Historically, low individual-level provider and patient awareness of CKD have reinforced the need to optimize multi-level strategies (at the community, organization, practice, and patient levels) to help assess and manage CKD [18, 3741]. Our study findings demonstrate the potential usefulness of clinical data from the EHR to provide reliable information for CKD care assessment at the level of the organization and at the level of a disease- or clinic-based practice which might readily generalize to other chronic diseases. Accordingly, clinical practices might leverage the EHR, for example, to identify, triage, and monitor the care of patients at highest risk for progressing to ESRD. As evidenced by the high prevalence of psychiatric conditions, drug and alcohol use in our study cohort, such a multi-level health approach would likely require the consideration of a broader array of health determinants than in conventional health settings. Intervention approaches might thus combine EHR-based risk surveillance with facilitators of care engagement such as assistance with transportation, housing, or health insurance applications, drug or alcohol cessation programs, and mental health co-management. When necessary, our methods might also be applied to refer and track patients at highest risk for imminent (<1 year) ESRD to ensure timely placement of dialysis access, transplant referral, and dialysis education. Recent advancements in software now enable predictive analytics to interdigitate with the EHR, further highlighting the potential “real world” and “real time” application of EHR-derived predictive models [11].

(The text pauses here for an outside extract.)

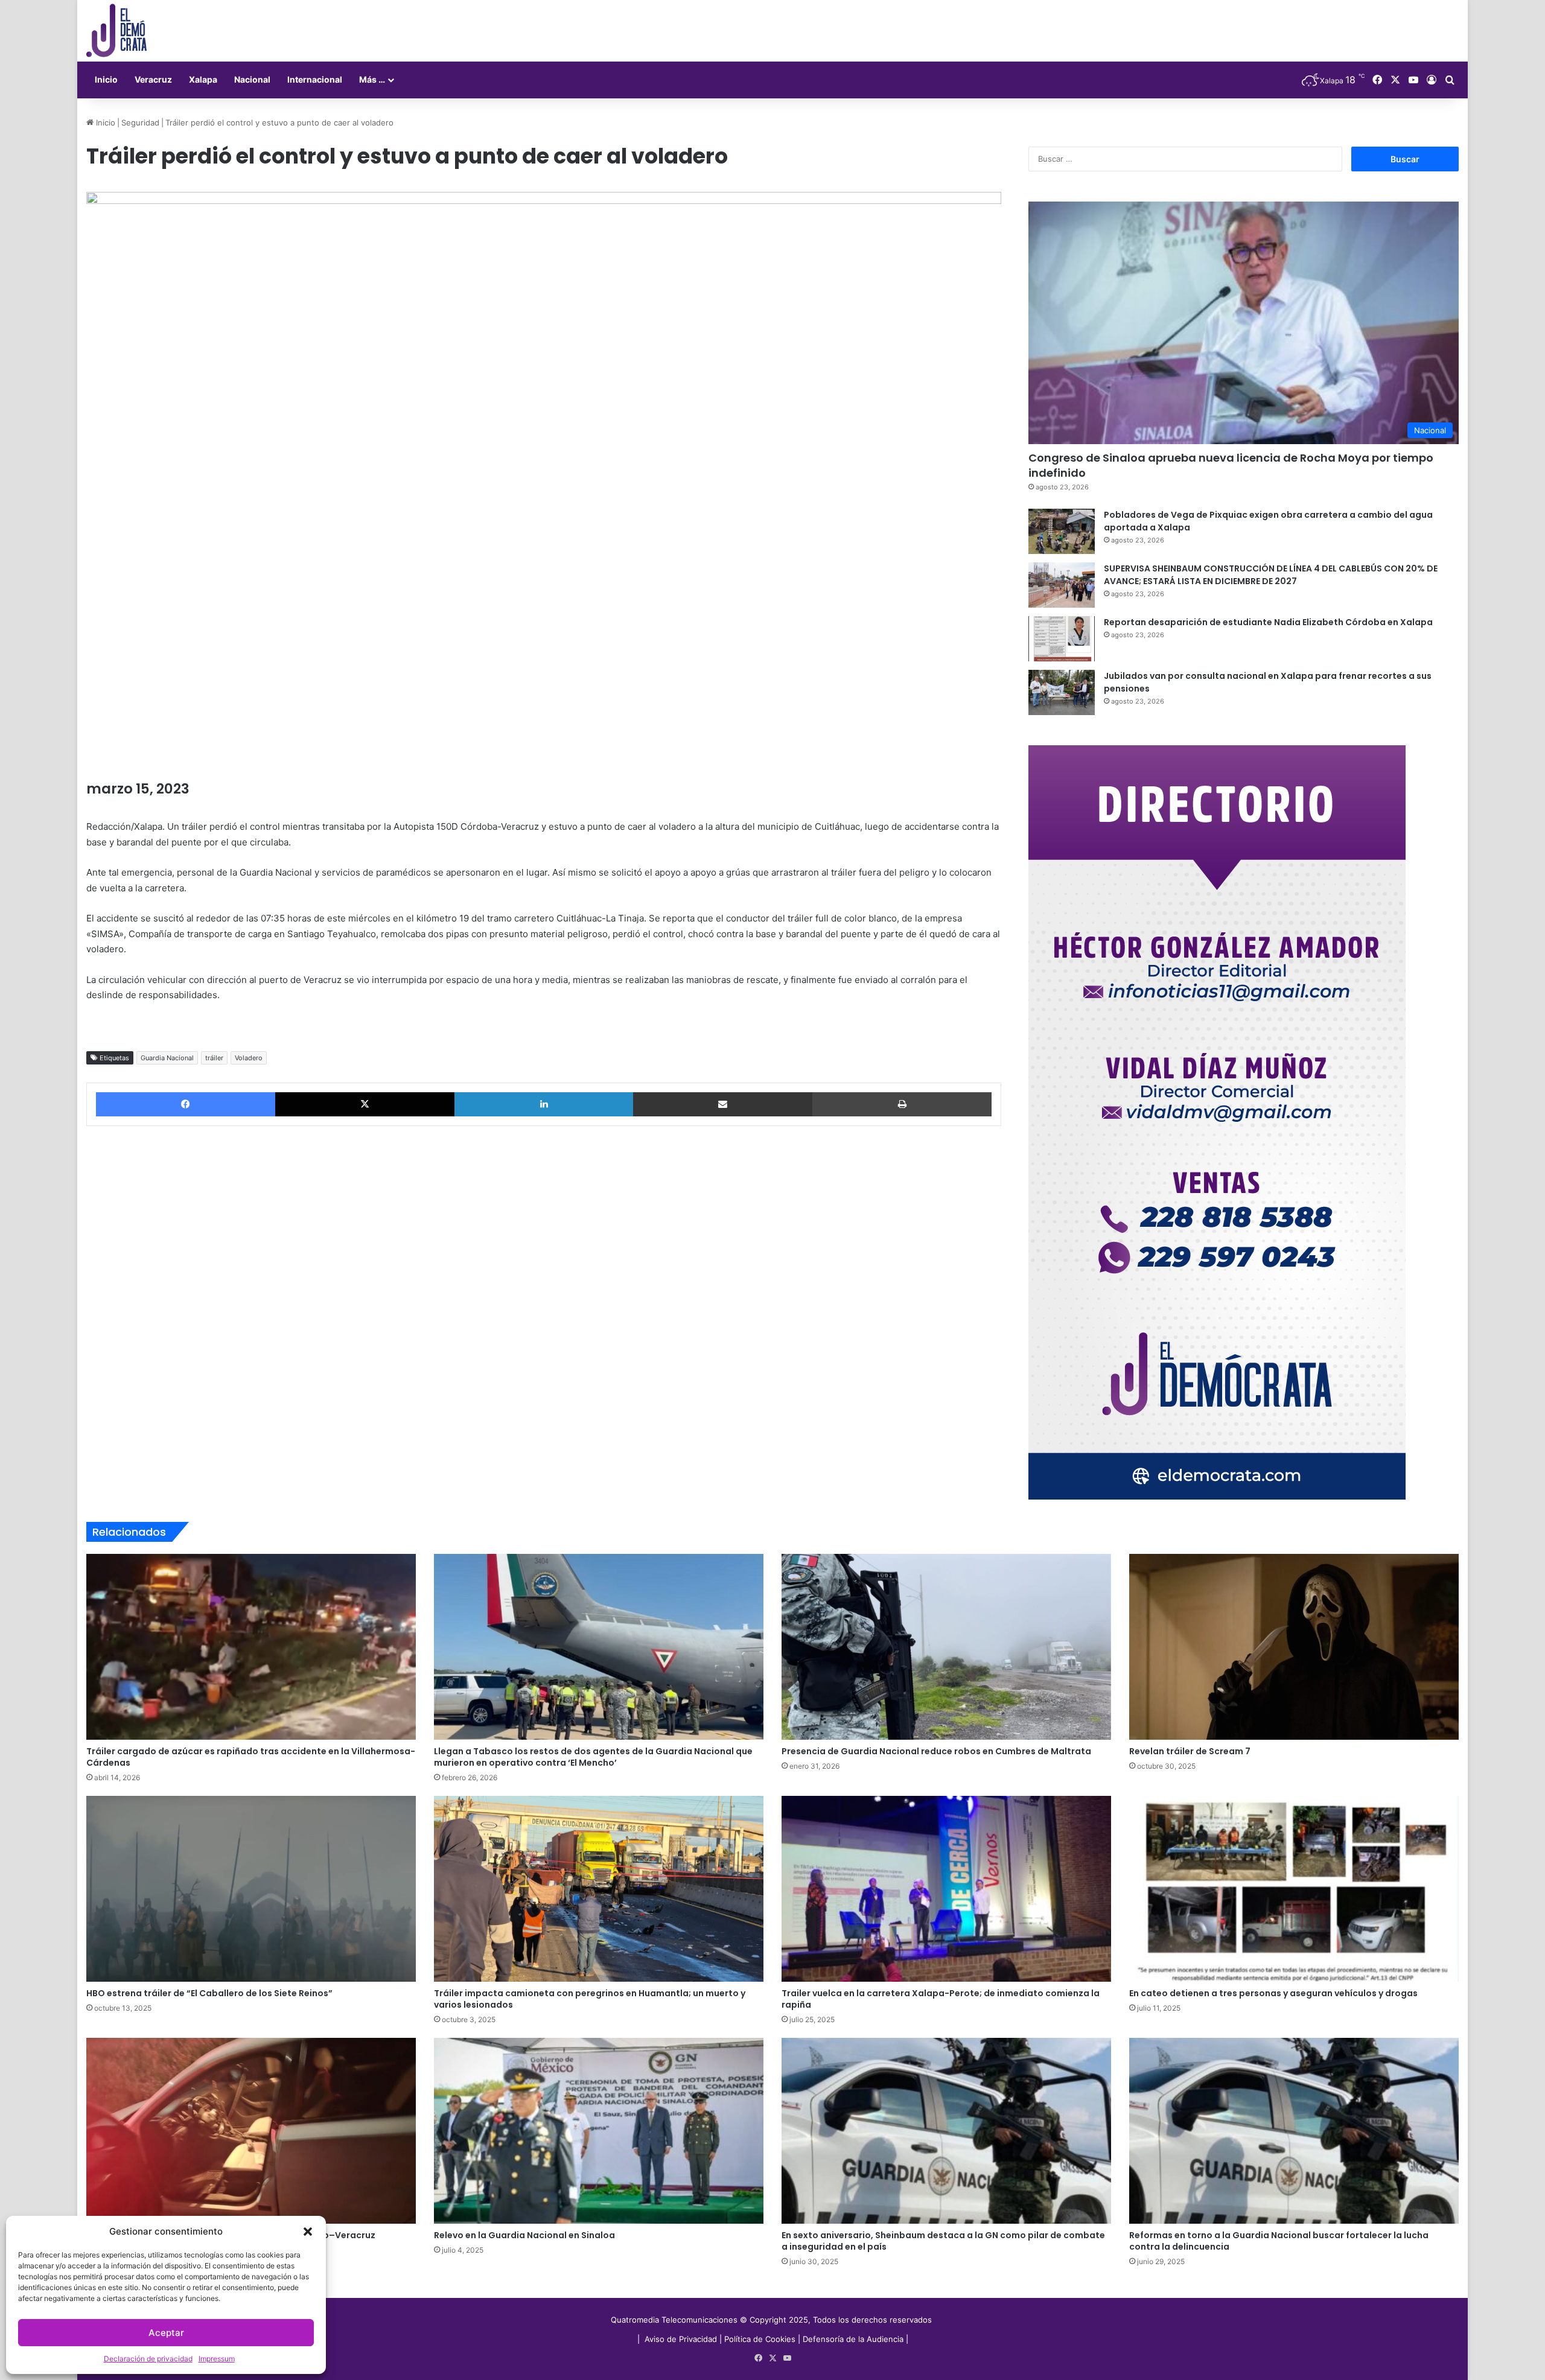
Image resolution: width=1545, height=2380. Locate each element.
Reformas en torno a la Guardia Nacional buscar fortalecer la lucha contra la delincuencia (1279, 2241)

Our study is strengthened by the inclusion of adults with moderate or severe CKD from two large safety-net health systems—populations which traditionally bear a disproportionate burden of ESRD and which may benefit from enhanced CKD surveillance. Our study also includes several limitations. First, while we were able to provide detailed demographic and clinical data, and link our cohort to national registries (to obtain complete or nearly complete capture of treated ESRD and vital status), our study was subject to potential bias from under-ascertainment of comorbidities based on diagnostic and procedural codes. Second, misclassification of CKD and its severity using the MDRD GFR estimating equation may also be operative since the MDRD study equation was derived in a population of mostly white and black patients with moderate-to-advanced CKD, very few of whom had diabetes mellitus. Third, while our study included patients from diverse social and demographic groups, this cohort may not be fully representative of patients who utilize the healthcare safety-net in other geographic locations. In addition, our observations require further validation using external data as our predictive models may perform differently in other populations. Lastly, rather than restricting our study to only patients with complete data (and potentially introducing bias from case deletion), we leveraged multiple imputation under the assumption that missing values carried no information about probabilities of missingness. However, our study results may be potentially biased in the unlikely event that this assumption of ‘missing at random’ (MAR) was violated [29].


In conclusion, common variables from the EHR can be leveraged to adequately discriminate among most patients with CKD who will and will not progress to ESRD in this safety-net healthcare setting. Recently developed discriminatory criteria may be applied to evaluate the ability of risk predictive models to discriminate between progressors and non-progressors only within a clinically relevant range, and thus, help to inform CKD surveillance at multiple levels in diverse clinical settings.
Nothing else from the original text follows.